- _AUFGABE A_
Wie hoch war laut dem Textauszug über die Stadt am See der Anteil der Ausländerinnen und Ausländer im Jahr 1910?
- _AUFGABE B_
Übertragen Sie aus dem Textauszug über die Stadt am See wortgetreu alles von „Die kleine Stadt“ bis hinunter zu „bei 49 Prozent.“.
- _AUFGABE C_
Setzen Sie den Textauszug über die Stadt am See und ihre Stickereifabrik im Anschluss an seinen letzten Satz fort.

- _TEXTAUSZUG_
Die kleine Stadt am See ist gerade dabei, ihre Bevölkerung
zu verdoppeln. Innerhalb von zehn Jahren wächst die
Einwohnerzahl auf zehntausend Leute; innerhalb von
fünfzig Jahren wurde sie verzehnfacht, und der Anteil der
Ausländerinnen und Ausländer steht 1910 bei 49 Prozent.
Angelockt von einem lokalen Maschinenindustriellen, hat
ein amerikanischer Unternehmer eine riesige Fabrik
erstellen lassen. 4500 Leute beschäftigt er zur besten Zeit,
einen Teil davon in Heimarbeit, denn nirgendwo, so erklärt
Arnold B. Heine in der New York Times 1903, können
Stickereiwaren derart gut und billig produziert werden wie
an diesem Flecken Europas: «In der Schweiz arbeiten
ganze Familien an den Stickereien. Sie nehmen das
Material mit nach Hause und verrichten viele der delikaten
Arbeiten von Hand. Wir versuchten auch, solche
Arbeiten auf unserer Seite des Meeres in Auftrag zu geben,
doch die Experimente waren nicht von Erfolg gekrönt.»

Teil einer Datendatei:
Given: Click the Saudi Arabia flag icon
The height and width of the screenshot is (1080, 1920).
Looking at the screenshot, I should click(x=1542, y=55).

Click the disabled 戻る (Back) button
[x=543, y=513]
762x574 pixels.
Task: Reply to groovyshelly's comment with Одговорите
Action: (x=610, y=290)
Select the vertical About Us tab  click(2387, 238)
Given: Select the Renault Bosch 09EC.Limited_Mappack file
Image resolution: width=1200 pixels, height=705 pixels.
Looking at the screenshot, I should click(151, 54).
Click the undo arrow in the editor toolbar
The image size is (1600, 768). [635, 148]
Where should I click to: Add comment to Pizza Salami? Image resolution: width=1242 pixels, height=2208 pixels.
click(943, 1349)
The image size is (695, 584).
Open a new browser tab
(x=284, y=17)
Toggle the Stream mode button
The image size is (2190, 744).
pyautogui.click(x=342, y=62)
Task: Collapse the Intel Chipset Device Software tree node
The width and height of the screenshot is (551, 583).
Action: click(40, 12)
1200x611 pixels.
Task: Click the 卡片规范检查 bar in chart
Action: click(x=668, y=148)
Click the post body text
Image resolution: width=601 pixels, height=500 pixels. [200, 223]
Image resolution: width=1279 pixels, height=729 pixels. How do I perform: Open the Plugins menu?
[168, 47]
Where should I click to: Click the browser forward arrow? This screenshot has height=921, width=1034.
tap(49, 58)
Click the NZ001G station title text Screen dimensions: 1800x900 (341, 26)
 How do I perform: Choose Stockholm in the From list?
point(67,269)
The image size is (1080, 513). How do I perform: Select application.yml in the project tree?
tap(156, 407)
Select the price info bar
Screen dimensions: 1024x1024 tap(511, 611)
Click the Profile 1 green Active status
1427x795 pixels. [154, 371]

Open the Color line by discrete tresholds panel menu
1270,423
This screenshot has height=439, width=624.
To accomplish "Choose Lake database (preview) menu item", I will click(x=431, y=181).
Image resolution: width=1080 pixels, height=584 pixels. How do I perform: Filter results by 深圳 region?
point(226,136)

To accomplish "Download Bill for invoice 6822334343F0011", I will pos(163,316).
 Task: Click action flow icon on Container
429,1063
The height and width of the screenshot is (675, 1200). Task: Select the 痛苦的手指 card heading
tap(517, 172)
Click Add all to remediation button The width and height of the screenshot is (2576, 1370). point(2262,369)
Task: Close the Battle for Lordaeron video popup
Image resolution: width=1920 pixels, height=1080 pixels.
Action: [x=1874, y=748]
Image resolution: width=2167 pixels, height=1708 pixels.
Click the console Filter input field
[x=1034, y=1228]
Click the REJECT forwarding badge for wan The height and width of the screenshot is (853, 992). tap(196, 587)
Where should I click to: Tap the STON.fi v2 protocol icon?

- _ENDGÜLTIGE ANTWORT A_
49 Prozent.

- _ENDGÜLTIGE ANTWORT B_
Die kleine Stadt am See ist gerade dabei, ihre Bevölkerung
zu verdoppeln. Innerhalb von zehn Jahren wächst die
Einwohnerzahl auf zehntausend Leute; innerhalb von
fünfzig Jahren wurde sie verzehnfacht, und der Anteil der
Ausländerinnen und Ausländer steht 1910 bei 49 Prozent.

- _ENDGÜLTIGE ANTWORT C_
Boomtown am Bodensee, mit den Stickereifabriken
wachsen die Stickmaschinenfabriken. Immer mehr Arbeitskräfte
ziehen herbei. Immer knapper und teurer werden
zum Beispiel die Wohnungen. Es kommt zu Krawallen:
Schwäbische Immigranten und Schweizer verhauen die
Italiener. Wilde Streiks der italienischen Nachseherinnen.
Gewerkschaftliche Streiks der ganzen Belegschaft.
Man wehrt sich gegen die Erhöhung der Arbeitszeit und
bei Kriseneinbrüchen gegen die Reduktion der Löhne. Der
längste Arbeitskampf der Heine-Arbeiter dauert von März
bis August 1908. In der Presse ist vom «Arboner Krieg»
die Rede. Für die Streikenden werden Spenden in verschiedenen
Ländern Europas gesammelt, und sie gewinnen.
1912 flieht der Stickerkönig vor seinen Gläubigern nach
Amerika. Eine berühmte Postkarte von 1904 zeigt
Heine-Arbeiter auf dem Arboner Sternenplatz. Im Hintergrund
die Villa von Arnold B. Heine, links die Fabrik,
rechts die firmeneigenen Arbeiterhäuser. Wer dort wohnte,
wurde im Streikfall nicht bloss entlassen, sondern
auch obdachlos. Die Hälfte der Arbeiter auf dem Bild sind
Kinder.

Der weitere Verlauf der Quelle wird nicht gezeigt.